■ **Input material**:
= = = = =
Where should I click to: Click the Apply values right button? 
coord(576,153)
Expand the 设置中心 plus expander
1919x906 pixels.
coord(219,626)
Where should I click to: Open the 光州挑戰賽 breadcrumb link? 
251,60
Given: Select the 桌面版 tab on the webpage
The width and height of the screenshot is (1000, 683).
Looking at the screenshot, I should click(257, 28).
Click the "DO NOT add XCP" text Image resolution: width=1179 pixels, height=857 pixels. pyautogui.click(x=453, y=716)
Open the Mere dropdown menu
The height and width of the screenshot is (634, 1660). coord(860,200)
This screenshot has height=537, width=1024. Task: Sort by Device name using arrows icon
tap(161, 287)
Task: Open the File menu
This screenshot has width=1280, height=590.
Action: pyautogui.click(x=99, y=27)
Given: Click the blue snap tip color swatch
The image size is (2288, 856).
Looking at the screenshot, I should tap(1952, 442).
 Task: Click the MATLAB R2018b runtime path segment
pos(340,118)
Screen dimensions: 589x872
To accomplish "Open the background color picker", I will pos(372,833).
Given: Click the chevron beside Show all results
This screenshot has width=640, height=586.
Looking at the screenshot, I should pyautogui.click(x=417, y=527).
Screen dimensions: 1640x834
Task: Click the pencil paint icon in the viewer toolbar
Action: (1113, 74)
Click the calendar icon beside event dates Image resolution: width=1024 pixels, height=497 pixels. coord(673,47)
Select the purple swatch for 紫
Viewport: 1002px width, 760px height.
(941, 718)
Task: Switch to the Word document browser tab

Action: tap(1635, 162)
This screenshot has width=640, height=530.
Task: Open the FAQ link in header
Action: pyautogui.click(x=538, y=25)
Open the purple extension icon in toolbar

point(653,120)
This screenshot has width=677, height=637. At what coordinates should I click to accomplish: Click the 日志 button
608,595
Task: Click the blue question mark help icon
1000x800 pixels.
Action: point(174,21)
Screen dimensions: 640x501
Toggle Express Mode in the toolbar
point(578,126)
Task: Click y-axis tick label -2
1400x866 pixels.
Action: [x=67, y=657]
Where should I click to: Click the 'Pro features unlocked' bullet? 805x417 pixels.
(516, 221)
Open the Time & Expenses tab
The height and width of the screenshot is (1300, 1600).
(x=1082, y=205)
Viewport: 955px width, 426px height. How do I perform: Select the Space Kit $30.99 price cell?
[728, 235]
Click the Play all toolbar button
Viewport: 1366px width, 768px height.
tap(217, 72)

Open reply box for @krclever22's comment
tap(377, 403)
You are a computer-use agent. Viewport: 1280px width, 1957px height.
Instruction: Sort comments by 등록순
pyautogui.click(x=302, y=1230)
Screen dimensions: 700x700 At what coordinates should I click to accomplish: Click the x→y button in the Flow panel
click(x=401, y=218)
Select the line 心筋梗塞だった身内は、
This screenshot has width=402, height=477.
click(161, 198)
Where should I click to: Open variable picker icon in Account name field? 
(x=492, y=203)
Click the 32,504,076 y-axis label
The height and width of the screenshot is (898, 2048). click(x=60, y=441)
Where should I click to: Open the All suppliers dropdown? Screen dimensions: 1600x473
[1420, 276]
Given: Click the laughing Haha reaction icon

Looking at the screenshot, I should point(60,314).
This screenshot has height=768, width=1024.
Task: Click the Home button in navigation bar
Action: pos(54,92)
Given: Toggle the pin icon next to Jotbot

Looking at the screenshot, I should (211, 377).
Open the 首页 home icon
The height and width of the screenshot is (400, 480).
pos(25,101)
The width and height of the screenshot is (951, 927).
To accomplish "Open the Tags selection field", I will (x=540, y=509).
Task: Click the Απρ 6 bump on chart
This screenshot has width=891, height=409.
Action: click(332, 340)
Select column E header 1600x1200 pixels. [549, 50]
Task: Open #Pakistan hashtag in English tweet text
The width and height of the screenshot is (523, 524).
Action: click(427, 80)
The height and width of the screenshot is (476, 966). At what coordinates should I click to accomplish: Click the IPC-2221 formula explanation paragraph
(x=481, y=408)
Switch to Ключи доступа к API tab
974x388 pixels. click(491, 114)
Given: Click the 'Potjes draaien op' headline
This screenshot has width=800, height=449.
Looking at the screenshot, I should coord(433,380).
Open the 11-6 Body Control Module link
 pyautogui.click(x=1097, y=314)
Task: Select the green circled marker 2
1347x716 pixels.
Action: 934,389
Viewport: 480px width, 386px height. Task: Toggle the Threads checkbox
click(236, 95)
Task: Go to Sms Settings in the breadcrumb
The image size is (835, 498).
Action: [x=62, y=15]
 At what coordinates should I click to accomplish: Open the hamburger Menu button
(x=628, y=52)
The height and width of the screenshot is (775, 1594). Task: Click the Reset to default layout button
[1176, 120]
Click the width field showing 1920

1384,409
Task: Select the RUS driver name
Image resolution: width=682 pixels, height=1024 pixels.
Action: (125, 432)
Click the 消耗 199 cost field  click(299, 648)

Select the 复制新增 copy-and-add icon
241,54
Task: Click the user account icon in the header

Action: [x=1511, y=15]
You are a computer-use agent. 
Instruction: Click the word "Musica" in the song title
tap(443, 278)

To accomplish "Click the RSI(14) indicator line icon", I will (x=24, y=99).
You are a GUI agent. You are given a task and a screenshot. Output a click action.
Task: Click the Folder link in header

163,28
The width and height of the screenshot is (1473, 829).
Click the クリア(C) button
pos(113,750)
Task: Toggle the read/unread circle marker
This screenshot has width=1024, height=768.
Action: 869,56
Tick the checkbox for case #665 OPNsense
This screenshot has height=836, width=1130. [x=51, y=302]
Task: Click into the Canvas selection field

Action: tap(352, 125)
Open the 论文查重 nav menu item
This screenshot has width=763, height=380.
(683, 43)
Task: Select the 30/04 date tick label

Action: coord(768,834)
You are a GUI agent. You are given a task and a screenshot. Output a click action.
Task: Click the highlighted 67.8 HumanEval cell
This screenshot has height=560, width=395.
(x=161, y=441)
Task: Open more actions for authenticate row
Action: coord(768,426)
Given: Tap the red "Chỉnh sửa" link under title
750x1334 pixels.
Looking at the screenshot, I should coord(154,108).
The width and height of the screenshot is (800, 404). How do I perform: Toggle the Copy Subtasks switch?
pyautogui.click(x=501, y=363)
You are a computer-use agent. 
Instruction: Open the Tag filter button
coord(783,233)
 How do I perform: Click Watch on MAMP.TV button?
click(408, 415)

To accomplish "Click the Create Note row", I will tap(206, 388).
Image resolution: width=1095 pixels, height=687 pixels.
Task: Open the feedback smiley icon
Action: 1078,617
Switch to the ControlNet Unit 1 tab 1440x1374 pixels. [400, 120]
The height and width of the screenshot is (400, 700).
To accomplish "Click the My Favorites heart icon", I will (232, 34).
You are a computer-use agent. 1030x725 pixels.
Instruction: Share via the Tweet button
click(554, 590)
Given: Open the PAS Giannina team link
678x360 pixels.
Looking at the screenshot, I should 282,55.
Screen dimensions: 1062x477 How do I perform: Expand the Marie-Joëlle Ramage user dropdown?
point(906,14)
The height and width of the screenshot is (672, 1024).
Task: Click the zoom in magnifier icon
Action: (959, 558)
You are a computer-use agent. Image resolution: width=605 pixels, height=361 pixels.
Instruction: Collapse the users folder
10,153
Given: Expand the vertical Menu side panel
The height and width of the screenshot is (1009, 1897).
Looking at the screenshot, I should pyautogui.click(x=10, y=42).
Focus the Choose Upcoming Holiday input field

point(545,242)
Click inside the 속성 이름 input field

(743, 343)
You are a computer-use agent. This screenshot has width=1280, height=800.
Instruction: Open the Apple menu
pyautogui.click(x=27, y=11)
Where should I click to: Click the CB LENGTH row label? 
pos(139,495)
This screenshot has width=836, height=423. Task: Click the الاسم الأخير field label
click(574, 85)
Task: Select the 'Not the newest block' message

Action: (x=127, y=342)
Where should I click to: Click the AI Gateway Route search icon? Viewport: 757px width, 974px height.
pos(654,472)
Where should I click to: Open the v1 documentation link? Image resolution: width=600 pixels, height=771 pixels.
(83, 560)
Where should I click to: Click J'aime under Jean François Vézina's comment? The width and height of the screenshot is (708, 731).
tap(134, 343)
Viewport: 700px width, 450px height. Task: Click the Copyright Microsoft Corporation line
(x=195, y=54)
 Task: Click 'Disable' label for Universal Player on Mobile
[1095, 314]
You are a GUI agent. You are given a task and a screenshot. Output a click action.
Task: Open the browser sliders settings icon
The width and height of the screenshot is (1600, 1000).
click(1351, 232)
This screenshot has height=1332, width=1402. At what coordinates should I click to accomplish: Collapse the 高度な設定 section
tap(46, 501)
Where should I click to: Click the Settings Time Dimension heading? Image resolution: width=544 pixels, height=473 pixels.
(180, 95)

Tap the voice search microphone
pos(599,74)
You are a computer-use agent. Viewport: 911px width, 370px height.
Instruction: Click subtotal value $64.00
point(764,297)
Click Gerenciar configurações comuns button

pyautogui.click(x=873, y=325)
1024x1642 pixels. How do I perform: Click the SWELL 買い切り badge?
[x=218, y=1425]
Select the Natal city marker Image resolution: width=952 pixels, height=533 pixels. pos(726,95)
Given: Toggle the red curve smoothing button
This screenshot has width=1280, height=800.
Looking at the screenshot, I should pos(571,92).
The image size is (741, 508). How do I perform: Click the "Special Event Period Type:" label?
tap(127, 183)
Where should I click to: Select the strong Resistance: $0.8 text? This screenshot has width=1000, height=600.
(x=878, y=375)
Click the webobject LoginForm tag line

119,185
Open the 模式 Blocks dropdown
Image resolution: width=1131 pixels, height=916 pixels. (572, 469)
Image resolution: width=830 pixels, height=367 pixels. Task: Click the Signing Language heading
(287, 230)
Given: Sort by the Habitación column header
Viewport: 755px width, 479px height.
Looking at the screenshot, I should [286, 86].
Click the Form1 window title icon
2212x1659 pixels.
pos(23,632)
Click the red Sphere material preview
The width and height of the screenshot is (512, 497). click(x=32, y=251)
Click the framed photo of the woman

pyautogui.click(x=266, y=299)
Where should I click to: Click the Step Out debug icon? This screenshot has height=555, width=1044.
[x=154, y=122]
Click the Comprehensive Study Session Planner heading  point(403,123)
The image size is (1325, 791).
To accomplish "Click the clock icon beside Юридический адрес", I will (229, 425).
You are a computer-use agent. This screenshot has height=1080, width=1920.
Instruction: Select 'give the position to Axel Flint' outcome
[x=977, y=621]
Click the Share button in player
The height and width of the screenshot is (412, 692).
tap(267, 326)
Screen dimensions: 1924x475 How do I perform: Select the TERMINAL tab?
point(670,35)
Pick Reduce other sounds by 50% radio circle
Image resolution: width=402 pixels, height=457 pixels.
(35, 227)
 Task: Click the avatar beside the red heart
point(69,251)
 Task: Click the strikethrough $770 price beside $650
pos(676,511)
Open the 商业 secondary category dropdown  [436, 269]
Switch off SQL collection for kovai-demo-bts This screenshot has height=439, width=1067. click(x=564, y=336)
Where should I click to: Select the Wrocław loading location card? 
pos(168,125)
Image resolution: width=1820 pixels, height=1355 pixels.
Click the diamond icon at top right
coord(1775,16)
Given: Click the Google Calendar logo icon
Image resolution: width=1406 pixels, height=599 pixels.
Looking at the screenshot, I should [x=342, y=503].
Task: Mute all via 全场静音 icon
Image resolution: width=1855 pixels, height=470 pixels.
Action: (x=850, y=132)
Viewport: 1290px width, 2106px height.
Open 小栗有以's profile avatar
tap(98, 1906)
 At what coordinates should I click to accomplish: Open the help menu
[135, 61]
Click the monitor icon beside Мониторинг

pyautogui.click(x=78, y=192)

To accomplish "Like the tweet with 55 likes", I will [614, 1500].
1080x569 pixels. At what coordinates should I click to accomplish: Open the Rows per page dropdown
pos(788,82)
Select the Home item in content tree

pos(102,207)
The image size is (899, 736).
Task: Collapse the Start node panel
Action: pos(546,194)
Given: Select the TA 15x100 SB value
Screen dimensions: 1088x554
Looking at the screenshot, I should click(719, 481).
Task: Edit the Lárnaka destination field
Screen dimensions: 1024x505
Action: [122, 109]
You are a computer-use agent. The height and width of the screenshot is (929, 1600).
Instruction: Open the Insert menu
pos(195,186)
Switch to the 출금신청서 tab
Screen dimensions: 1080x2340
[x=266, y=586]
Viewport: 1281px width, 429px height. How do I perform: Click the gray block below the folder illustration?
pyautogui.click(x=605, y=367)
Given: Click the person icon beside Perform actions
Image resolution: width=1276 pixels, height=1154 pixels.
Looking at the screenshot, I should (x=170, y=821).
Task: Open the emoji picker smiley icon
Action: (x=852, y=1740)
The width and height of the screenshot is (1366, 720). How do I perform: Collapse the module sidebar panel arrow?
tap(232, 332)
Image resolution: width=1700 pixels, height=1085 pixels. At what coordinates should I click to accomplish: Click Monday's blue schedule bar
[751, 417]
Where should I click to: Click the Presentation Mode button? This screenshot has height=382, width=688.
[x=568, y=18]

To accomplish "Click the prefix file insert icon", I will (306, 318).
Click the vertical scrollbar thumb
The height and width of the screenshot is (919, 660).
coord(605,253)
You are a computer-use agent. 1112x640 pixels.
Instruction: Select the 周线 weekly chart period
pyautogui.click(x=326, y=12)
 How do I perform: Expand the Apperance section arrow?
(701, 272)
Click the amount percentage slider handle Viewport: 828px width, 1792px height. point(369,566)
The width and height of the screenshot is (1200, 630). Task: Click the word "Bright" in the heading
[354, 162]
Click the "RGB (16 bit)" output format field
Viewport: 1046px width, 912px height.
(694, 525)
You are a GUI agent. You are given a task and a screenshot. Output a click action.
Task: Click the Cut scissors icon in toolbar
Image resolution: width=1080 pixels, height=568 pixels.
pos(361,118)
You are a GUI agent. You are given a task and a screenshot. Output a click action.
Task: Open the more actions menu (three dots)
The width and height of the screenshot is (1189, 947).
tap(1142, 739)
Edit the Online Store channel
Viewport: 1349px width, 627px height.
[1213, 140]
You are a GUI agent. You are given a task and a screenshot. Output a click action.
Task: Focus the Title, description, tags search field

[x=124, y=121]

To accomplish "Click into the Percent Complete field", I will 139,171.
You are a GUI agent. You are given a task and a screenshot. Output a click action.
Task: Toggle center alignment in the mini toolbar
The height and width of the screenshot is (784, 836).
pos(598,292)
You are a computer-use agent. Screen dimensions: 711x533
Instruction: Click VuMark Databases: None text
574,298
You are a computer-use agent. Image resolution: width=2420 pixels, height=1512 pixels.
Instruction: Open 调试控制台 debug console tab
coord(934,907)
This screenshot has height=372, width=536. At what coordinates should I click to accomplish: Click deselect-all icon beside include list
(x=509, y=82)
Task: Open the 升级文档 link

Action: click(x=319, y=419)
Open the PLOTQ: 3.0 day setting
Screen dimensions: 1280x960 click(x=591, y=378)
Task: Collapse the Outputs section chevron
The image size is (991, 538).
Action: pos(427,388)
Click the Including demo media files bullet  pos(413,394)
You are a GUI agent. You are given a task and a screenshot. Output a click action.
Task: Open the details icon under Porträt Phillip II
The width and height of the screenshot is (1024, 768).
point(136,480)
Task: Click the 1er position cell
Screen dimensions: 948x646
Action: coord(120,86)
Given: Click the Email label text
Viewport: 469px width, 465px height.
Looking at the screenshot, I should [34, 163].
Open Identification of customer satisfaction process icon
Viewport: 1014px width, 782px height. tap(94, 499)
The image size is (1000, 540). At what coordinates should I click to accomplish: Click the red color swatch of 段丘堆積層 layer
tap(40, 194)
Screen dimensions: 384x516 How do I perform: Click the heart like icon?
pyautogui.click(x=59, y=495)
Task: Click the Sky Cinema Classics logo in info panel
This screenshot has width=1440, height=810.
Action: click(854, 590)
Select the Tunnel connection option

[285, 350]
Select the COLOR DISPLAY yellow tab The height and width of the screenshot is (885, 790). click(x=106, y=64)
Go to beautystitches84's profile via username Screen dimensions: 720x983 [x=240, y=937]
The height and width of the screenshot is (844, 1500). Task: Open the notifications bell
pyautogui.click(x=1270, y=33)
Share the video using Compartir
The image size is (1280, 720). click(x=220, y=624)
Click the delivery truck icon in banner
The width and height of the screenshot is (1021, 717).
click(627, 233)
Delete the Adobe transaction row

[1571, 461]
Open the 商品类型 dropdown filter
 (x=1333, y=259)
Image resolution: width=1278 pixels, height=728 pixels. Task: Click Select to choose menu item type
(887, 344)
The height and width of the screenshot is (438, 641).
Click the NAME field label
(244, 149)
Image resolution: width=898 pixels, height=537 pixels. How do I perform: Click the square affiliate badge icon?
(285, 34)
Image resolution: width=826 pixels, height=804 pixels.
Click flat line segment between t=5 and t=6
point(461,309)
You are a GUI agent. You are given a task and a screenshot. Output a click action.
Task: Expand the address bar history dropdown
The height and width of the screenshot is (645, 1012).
= = = = =
■ **Your objective**:
Go through the data above from its first line and copy each line exactly, stopping once the line with "Screen dimensions: 589x872" has been copied.

■ **Response to the task**:
Where should I click to: Click the Apply values right button? 
coord(576,153)
Expand the 设置中心 plus expander
1919x906 pixels.
coord(219,626)
Where should I click to: Open the 光州挑戰賽 breadcrumb link? 
251,60
Given: Select the 桌面版 tab on the webpage
The width and height of the screenshot is (1000, 683).
Looking at the screenshot, I should click(257, 28).
Click the "DO NOT add XCP" text Image resolution: width=1179 pixels, height=857 pixels. pyautogui.click(x=453, y=716)
Open the Mere dropdown menu
The height and width of the screenshot is (634, 1660). coord(860,200)
This screenshot has height=537, width=1024. Task: Sort by Device name using arrows icon
tap(161, 287)
Task: Open the File menu
This screenshot has width=1280, height=590.
Action: pyautogui.click(x=99, y=27)
Given: Click the blue snap tip color swatch
The image size is (2288, 856).
Looking at the screenshot, I should tap(1952, 442).
 Task: Click the MATLAB R2018b runtime path segment
pos(340,118)
Screen dimensions: 589x872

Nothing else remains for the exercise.